To provide experimental proof on datasets characterized by different numbers of speakers, this paper considers the TIMIT (462 speakers, train chunk) and Librispeech(2484 speakers) dataset. TIMIT dataset[28] has 630 speakers and is 419.81 MB in size. On the other hand, size of the Librispeech is around 6.3GB (much larger size in comparison to Librispeech) with 921 speakers and about 650000 utterances. Handling and processing the data is very expensive on this dataset. The silence observed at the beginning and end of each utterance has been removed for the research's purposes. Utterances observed with internal silences remaining more than 125 ms were split into multiple chunks. 5 sentences for each speaker were used for training, while the remaining 3 were used for the testing.
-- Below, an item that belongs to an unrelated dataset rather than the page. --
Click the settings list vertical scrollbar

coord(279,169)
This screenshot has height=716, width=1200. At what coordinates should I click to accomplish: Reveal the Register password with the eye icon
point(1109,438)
The training and testing tracks have been randomly picked to exploit 12-15 seconds of training tracks for each speaker and test utterances lasting 2-6 seconds.

Associated Publication: -

Paper Title: End to End Speaker Model for Speaker Identification with Minimal Training
Published in: 2021 Moratuwa Engineering Research Conference (MERCon)
Date of Conference: 27-29 July 2021
DOI: 10.1109/MERCon52712.2021.9525740

The Research publication was also submitted to ICASSP 2020

Citation: -

S. Balakrishnan, K. Jathusan and U. Thayasivam, "End To End Model For Speaker Identification With Minimal Training Data," 2021 Moratuwa Engineering Research Conference (MERCon), 2021, pp. 456-461, doi: 10.1109/MERCon52712.2021.9525740.